_Data supplied:_
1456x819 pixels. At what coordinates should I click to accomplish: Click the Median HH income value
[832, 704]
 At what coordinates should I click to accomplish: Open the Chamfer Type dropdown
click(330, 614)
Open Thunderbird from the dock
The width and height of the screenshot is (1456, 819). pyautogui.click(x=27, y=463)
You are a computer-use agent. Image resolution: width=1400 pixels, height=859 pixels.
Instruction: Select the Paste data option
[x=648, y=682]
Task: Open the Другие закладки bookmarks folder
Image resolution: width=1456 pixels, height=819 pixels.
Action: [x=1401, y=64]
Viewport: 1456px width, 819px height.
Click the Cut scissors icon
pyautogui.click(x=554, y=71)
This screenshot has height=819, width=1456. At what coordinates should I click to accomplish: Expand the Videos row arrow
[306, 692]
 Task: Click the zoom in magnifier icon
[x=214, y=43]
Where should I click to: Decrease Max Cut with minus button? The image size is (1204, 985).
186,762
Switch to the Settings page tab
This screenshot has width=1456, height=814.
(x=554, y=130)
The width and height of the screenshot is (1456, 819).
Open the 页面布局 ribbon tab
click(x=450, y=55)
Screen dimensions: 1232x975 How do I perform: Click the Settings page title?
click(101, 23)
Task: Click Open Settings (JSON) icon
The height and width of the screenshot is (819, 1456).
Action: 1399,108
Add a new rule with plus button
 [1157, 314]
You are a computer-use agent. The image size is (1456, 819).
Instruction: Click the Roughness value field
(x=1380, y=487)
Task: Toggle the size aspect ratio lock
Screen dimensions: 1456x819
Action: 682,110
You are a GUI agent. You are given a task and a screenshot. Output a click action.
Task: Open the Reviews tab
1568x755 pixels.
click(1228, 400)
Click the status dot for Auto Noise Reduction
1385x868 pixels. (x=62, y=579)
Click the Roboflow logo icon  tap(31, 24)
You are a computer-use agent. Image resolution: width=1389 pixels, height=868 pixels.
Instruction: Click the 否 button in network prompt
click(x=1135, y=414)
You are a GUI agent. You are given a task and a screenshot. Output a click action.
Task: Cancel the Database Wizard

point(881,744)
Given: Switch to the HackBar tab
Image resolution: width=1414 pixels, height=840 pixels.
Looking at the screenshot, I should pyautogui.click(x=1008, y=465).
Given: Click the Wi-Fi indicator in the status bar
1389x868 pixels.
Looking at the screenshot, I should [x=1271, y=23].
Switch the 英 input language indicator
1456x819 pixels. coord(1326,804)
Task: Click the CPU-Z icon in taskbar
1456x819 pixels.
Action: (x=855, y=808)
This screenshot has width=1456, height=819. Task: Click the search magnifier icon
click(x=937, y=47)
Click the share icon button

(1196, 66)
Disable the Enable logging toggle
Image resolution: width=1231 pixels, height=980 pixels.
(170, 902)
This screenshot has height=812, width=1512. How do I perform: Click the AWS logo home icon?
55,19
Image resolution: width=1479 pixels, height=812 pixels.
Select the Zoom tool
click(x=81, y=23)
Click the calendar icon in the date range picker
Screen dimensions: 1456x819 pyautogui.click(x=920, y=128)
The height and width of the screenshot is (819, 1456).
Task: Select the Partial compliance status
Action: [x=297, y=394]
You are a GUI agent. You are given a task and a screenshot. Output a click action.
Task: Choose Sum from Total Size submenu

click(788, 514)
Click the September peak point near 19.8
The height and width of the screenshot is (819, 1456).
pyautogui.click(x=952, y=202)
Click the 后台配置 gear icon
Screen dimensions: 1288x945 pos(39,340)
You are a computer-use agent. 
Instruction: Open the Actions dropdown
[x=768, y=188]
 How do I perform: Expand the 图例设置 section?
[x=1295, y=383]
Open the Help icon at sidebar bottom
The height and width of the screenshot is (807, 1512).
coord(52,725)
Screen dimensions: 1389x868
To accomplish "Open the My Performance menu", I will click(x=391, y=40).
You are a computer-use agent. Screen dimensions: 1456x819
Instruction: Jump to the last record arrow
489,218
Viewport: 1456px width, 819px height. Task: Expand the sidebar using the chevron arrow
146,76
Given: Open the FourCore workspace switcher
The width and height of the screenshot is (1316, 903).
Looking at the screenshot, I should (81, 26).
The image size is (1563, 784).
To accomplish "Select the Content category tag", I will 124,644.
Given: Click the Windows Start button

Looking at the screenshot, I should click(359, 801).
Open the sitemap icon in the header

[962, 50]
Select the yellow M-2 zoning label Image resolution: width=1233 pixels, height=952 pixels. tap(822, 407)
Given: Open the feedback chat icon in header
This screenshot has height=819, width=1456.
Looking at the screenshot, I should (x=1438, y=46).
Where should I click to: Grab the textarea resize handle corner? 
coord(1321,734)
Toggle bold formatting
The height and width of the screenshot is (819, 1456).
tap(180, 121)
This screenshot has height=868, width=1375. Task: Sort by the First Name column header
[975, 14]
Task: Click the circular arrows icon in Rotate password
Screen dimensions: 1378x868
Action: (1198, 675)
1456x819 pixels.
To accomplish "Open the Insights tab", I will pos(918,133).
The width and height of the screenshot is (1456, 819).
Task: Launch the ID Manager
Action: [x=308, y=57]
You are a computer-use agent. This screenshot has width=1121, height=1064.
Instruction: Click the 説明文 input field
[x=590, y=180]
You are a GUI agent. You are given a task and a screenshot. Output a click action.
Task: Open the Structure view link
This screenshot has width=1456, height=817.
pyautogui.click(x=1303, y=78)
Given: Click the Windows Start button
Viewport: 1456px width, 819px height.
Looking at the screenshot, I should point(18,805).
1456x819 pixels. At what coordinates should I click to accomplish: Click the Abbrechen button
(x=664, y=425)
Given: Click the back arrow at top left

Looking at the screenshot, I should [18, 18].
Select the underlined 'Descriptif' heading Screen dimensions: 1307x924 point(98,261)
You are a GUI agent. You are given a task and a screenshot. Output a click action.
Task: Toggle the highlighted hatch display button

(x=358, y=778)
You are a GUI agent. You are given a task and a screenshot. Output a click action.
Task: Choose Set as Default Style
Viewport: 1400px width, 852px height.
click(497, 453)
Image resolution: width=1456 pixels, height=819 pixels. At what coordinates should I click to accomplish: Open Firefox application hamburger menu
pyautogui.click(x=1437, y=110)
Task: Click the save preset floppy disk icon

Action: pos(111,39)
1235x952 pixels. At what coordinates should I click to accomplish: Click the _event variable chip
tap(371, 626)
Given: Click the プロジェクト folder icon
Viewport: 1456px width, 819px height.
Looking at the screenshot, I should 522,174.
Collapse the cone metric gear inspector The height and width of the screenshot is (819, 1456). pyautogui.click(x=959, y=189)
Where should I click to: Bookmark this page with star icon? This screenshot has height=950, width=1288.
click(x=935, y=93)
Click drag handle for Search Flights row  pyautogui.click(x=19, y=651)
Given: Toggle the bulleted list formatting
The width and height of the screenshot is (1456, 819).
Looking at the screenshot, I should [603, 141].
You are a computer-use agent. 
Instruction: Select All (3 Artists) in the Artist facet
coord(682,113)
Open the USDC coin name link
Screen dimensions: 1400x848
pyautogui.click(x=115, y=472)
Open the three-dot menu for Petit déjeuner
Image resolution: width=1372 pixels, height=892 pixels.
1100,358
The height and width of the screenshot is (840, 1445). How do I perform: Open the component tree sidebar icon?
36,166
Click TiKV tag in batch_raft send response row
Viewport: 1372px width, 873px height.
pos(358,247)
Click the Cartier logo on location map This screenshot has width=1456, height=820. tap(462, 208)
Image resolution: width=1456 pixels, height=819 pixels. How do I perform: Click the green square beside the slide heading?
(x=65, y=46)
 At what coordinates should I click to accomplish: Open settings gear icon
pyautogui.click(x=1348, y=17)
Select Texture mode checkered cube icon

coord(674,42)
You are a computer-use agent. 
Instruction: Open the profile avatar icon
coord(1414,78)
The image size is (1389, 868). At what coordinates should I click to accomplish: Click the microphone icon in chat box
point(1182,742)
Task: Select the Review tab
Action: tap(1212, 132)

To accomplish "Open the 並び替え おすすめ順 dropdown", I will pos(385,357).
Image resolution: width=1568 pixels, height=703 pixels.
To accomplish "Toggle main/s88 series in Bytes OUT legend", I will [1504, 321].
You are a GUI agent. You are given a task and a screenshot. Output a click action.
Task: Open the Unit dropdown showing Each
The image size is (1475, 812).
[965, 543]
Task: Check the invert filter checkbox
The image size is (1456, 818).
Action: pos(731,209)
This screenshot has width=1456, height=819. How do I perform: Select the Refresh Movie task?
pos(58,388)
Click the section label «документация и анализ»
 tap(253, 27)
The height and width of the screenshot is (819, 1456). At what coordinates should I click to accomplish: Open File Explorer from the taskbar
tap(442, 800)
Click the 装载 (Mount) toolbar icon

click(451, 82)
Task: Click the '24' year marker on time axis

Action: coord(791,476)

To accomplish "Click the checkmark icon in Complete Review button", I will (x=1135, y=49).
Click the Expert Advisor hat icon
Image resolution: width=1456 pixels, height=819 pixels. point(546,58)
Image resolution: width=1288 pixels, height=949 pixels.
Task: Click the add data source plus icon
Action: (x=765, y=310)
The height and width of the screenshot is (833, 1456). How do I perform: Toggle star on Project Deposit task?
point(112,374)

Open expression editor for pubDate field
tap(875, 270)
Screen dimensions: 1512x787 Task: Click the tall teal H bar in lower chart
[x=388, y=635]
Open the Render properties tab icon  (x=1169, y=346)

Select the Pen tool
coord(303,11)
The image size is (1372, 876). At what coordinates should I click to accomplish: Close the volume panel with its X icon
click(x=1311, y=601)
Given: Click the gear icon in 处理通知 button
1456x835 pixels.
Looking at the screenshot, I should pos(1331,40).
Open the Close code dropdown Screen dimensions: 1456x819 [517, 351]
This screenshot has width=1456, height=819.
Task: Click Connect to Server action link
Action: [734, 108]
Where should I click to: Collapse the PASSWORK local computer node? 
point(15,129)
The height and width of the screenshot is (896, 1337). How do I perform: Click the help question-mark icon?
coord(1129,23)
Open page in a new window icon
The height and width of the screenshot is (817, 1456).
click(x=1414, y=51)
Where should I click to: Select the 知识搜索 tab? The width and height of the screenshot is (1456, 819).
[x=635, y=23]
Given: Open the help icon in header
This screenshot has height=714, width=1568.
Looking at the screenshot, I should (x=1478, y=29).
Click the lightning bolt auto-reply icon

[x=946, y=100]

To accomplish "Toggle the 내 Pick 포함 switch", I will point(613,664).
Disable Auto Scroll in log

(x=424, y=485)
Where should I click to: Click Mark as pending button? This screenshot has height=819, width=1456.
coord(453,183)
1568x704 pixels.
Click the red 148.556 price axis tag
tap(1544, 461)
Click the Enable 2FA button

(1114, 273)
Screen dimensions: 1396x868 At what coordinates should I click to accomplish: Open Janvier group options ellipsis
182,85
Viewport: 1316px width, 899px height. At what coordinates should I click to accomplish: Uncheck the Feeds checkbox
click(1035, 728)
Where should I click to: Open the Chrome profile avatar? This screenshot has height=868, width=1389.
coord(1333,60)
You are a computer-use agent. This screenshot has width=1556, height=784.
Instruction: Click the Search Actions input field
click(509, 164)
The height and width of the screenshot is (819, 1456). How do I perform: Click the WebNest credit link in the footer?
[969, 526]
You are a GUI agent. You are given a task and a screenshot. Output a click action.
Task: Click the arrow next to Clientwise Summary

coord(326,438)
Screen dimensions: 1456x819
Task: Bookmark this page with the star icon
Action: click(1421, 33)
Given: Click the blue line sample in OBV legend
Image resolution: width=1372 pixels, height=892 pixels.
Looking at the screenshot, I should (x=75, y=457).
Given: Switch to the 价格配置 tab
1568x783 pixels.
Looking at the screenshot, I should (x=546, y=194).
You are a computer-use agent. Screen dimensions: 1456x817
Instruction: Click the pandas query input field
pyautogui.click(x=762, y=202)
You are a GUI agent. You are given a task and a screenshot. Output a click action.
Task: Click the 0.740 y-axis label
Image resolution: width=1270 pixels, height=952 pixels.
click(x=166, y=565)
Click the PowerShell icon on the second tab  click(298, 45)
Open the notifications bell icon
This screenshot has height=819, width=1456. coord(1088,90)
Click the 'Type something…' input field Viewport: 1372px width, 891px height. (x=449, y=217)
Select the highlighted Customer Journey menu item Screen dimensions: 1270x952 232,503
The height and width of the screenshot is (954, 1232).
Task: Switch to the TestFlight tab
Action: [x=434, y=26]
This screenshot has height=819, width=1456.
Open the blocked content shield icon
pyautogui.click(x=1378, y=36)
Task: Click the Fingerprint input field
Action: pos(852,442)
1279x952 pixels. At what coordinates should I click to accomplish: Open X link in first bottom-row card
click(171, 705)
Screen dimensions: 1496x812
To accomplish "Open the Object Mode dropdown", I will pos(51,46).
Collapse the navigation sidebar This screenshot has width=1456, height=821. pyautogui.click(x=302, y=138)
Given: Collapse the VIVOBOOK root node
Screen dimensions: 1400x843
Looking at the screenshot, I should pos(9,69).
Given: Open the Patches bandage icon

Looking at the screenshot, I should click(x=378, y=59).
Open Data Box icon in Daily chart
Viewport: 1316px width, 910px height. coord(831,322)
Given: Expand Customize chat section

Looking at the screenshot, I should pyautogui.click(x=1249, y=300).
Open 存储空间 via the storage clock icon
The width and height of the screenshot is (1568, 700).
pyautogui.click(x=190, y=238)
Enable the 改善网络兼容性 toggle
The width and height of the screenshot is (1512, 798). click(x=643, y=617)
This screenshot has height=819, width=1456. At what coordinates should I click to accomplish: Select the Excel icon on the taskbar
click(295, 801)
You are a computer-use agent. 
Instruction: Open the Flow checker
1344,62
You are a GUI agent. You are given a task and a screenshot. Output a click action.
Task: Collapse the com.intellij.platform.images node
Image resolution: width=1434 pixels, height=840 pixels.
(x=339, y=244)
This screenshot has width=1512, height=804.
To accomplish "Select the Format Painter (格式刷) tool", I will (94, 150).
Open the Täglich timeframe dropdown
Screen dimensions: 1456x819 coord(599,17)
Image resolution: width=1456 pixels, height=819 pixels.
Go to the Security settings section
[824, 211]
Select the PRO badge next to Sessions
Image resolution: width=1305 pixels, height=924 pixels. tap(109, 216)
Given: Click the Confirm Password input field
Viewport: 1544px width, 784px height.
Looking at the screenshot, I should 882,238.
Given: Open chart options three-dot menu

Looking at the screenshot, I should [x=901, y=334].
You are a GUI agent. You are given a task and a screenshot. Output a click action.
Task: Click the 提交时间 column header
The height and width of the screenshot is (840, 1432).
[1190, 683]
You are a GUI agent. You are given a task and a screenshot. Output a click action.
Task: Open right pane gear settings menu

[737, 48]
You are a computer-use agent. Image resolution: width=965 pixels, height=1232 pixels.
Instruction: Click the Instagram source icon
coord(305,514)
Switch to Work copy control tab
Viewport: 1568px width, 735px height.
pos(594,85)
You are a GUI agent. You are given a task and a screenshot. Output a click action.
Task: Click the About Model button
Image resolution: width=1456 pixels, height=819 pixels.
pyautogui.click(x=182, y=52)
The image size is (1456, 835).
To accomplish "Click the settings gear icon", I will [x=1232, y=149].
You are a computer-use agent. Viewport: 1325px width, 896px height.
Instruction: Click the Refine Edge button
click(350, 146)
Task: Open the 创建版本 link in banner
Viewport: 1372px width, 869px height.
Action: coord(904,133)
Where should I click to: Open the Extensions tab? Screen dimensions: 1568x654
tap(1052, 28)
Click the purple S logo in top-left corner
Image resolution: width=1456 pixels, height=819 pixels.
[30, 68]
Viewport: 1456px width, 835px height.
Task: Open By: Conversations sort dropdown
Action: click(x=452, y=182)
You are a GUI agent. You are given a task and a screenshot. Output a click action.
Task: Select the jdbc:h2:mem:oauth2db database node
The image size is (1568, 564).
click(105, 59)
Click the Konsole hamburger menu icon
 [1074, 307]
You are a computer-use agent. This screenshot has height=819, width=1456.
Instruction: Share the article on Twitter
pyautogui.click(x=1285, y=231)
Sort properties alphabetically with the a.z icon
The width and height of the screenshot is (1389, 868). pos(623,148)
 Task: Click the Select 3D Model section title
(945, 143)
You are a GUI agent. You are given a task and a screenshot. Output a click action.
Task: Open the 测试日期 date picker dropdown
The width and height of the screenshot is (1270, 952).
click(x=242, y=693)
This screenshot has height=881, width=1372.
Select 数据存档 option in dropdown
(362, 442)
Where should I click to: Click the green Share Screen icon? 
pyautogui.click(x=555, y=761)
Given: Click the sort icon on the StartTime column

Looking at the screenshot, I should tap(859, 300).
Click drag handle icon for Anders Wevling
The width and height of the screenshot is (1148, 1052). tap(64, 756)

_Work item:_ Write out only the lines that run from the line containing "Where should I click to: Open the Chrome" through the line containing "Collapse the navigation", both included, exactly as they appear above.

_Exercise result:_
Where should I click to: Open the Chrome profile avatar? This screenshot has height=868, width=1389.
coord(1333,60)
You are a computer-use agent. This screenshot has width=1556, height=784.
Instruction: Click the Search Actions input field
click(509, 164)
The height and width of the screenshot is (819, 1456). How do I perform: Click the WebNest credit link in the footer?
[969, 526]
You are a GUI agent. You are given a task and a screenshot. Output a click action.
Task: Click the arrow next to Clientwise Summary

coord(326,438)
Screen dimensions: 1456x819
Task: Bookmark this page with the star icon
Action: click(1421, 33)
Given: Click the blue line sample in OBV legend
Image resolution: width=1372 pixels, height=892 pixels.
Looking at the screenshot, I should (x=75, y=457).
Given: Switch to the 价格配置 tab
1568x783 pixels.
Looking at the screenshot, I should (x=546, y=194).
You are a computer-use agent. Screen dimensions: 1456x817
Instruction: Click the pandas query input field
pyautogui.click(x=762, y=202)
You are a GUI agent. You are given a task and a screenshot. Output a click action.
Task: Click the 0.740 y-axis label
Image resolution: width=1270 pixels, height=952 pixels.
click(x=166, y=565)
Click the PowerShell icon on the second tab  click(298, 45)
Open the notifications bell icon
This screenshot has height=819, width=1456. coord(1088,90)
Click the 'Type something…' input field Viewport: 1372px width, 891px height. (x=449, y=217)
Select the highlighted Customer Journey menu item Screen dimensions: 1270x952 232,503
The height and width of the screenshot is (954, 1232).
Task: Switch to the TestFlight tab
Action: [x=434, y=26]
This screenshot has height=819, width=1456.
Open the blocked content shield icon
pyautogui.click(x=1378, y=36)
Task: Click the Fingerprint input field
Action: pos(852,442)
1279x952 pixels. At what coordinates should I click to accomplish: Open X link in first bottom-row card
click(171, 705)
Screen dimensions: 1496x812
To accomplish "Open the Object Mode dropdown", I will pos(51,46).
Collapse the navigation sidebar This screenshot has width=1456, height=821. pyautogui.click(x=302, y=138)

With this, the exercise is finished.